Hi Ed Glad to hear from you :) No ${optional requested filename of unix file socket} is not needed. VCL atractor (client) needs vcl configuration with socket, queues, secrets, etc. - but it's client logic not related to NSM - per my vision. Also control socket is shared to VCL client via mounted folder from fwder. So the only thing is needed from VPP fwder is to share control socket and to enable sessions in startup.conf
Described good here: https://www.envoyproxy.io/docs/envoy/latest/configuration/other_features/vcl refer to "Installing and running VPP/VCL"
yes, technical y it's like memif but in VCL we work with socket not packets and no need to bring VPP to clients just some libs - but it's client responsibility. For test nsc / nse we ll need it - I can help with it. I have working manually configured setup already
@barby1138 if you have something working feel free to open PR into deployments repo with your example ;)
Another option is that you could also put your configurations here, and we will add examples on our side.
Hi Denis
I will reply in new opened Feature: VCL #10023
thanks
Hi
I have several questions:
Why dpdk_plugin in VPP fwder is disabled by default? Its easy to bing it up but Im not sure it's supported well by NSM - is it part of concept?

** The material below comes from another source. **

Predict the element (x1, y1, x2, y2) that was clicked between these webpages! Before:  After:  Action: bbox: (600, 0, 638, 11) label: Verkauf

I have 2+ clusters of same type services chained. Each cluster has 1 node with 2 VF dpdk interaface (in/out). Also graph runs in both directions (uplink/downlink) so every client is service. I want to apply different connection config profiles
Ex.
I use nse-remote-vlan and vpp forwarder to select between DPDK VFs. So I have such chain
|----> nse-remote-vlan-cluster1....nse-remote-vlan-cluster2 <---| | ................................................................................................ | cli1-type1 <->...VF1 ...<->...VF1... <-> ............................cli1-type2 cli2-type1.........................................................................cli2-type2
I want to connect clients in different maner dynamical y depend on load etc. using routing rules in forwarders Is this topology correct? If yes - how nse-remote-vlans provide routes between clusters? should it be additional configured in forwarder-vpp? If no what will you suggest? .